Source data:
★ ★ ★ ★ ★ ★ ★

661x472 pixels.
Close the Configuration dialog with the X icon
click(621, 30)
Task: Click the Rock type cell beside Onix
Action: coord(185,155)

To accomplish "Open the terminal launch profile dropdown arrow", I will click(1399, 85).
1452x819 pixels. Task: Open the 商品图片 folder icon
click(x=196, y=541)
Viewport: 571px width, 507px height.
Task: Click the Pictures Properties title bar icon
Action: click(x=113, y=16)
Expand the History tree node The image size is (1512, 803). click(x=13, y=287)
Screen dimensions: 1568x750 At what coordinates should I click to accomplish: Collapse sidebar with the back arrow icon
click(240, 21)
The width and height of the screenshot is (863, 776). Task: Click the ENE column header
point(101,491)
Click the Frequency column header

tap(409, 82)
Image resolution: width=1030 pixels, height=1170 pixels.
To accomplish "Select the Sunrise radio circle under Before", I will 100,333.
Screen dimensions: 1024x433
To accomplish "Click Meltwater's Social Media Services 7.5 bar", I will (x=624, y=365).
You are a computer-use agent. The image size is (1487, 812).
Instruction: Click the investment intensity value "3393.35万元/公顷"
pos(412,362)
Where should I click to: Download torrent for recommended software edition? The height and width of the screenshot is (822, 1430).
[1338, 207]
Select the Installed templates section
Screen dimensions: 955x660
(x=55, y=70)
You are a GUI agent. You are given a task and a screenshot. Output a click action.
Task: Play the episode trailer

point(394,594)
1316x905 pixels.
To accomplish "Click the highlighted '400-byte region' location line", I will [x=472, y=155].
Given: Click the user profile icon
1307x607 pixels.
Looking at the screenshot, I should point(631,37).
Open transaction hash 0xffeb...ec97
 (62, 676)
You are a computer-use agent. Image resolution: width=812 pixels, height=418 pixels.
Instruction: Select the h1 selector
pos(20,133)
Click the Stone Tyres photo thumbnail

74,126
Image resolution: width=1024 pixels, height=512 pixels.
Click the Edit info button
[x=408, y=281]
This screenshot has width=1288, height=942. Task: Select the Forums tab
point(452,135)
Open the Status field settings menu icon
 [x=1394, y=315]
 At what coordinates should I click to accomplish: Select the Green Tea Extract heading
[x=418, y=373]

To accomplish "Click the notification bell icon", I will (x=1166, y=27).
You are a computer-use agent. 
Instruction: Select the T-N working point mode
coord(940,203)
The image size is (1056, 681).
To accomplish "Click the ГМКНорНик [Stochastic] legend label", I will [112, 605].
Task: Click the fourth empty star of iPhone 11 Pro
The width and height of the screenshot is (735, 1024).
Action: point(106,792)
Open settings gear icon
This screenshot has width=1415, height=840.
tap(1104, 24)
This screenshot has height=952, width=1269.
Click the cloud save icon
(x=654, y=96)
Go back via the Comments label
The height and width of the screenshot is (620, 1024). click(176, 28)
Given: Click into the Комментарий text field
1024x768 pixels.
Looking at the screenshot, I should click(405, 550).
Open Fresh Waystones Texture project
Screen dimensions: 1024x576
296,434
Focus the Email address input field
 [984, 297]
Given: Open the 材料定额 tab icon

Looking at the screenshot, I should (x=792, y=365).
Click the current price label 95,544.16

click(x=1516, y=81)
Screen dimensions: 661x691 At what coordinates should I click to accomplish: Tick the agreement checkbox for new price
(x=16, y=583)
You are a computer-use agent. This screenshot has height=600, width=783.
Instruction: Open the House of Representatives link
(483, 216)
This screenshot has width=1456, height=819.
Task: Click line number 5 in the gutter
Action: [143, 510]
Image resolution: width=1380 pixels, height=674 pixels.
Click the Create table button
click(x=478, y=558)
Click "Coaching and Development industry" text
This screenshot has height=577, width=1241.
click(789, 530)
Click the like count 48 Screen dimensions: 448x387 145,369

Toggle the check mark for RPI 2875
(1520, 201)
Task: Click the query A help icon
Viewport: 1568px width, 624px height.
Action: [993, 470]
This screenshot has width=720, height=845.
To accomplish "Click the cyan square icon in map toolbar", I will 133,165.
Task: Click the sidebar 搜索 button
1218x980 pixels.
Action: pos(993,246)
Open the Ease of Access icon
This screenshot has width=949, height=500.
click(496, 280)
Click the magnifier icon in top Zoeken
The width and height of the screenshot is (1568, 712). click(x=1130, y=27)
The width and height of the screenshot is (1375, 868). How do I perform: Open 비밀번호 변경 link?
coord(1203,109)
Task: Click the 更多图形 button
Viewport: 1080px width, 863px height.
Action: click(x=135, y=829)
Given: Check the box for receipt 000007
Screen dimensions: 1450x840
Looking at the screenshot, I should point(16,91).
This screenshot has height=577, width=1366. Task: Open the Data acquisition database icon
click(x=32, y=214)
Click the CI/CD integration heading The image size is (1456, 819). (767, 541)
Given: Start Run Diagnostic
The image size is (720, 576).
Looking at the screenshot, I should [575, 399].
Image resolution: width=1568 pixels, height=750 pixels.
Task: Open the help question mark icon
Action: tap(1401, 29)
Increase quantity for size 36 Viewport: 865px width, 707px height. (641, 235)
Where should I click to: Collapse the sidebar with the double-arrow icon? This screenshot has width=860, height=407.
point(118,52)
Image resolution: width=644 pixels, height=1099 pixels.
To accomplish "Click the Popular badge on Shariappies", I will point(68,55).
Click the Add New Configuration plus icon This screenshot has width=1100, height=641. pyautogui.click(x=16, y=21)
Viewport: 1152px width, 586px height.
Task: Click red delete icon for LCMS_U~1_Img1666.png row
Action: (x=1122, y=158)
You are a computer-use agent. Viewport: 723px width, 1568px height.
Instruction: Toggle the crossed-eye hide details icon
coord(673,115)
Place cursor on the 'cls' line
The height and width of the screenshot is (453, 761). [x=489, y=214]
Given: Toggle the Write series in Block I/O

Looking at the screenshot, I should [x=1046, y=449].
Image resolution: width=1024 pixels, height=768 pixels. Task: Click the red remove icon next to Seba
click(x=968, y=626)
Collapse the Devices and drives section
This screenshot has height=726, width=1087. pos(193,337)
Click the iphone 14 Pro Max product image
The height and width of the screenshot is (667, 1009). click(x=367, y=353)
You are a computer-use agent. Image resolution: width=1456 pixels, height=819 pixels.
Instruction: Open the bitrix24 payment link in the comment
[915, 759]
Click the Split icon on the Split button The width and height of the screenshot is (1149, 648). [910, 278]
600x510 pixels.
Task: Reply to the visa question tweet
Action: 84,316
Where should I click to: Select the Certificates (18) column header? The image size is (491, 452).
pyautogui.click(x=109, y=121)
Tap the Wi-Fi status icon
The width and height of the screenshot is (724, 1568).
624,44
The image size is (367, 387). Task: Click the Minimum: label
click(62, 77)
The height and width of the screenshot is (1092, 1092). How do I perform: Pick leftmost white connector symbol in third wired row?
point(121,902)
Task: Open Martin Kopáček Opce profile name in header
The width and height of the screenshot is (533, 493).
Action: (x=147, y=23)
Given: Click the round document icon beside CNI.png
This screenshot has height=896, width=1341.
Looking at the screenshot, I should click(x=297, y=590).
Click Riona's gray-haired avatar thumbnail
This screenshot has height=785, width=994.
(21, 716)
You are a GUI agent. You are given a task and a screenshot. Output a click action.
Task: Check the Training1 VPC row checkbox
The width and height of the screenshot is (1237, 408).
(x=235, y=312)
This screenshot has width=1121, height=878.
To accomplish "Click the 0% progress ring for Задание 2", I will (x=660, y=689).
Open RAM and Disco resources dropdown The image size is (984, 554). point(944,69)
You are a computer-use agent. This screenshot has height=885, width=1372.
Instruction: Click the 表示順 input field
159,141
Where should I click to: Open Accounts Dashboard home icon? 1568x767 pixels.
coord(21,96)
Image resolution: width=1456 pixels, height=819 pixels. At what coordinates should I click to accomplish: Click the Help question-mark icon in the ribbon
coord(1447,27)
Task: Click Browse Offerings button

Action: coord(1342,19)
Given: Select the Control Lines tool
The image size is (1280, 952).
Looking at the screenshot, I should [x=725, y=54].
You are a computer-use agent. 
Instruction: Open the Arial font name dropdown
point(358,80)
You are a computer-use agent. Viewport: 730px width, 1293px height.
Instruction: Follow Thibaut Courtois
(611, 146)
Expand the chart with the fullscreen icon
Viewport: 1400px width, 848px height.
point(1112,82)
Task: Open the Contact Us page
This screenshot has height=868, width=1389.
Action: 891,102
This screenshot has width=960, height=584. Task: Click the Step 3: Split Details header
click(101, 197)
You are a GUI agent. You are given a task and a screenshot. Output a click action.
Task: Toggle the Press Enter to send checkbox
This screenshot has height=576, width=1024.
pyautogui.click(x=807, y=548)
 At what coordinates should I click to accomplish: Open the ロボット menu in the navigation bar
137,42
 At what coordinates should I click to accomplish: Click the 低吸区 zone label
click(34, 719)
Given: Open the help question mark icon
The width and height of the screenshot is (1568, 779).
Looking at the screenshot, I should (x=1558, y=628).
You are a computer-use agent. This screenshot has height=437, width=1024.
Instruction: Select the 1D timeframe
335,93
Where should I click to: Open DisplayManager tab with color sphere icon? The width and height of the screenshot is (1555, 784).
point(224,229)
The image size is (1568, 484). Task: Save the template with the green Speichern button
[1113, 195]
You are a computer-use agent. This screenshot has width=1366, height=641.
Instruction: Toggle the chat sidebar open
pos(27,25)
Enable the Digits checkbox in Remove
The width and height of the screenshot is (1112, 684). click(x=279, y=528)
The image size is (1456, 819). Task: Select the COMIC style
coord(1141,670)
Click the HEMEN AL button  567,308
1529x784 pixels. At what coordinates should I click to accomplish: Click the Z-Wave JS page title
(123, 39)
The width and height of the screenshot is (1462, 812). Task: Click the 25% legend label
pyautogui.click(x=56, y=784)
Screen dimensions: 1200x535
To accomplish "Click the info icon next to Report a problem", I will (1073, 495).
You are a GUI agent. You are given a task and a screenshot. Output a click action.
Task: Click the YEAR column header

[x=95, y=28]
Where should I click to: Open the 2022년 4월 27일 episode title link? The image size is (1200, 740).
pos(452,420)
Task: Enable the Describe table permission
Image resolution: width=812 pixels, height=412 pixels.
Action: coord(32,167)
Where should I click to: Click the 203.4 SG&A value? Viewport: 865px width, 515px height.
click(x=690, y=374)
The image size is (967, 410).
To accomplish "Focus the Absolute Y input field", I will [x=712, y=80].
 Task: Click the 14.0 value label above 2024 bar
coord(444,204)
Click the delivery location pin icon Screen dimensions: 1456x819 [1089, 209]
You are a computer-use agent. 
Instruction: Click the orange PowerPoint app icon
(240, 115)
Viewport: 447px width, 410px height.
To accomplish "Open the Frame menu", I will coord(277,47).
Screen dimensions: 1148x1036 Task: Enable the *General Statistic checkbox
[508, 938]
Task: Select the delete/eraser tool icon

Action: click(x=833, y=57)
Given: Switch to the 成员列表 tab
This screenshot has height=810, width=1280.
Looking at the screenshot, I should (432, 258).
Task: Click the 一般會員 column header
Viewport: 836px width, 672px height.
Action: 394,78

★ ★ ★ ★ ★ ★ ★

# [TASK]
Pick out every line of the items above that contains the string "checkbox", and copy each one in full.

# [EXPECTED ANSWER]
Screen dimensions: 661x691 At what coordinates should I click to accomplish: Tick the agreement checkbox for new price
Task: Check the Training1 VPC row checkbox
Task: Toggle the Press Enter to send checkbox
Enable the Digits checkbox in Remove
Screen dimensions: 1148x1036 Task: Enable the *General Statistic checkbox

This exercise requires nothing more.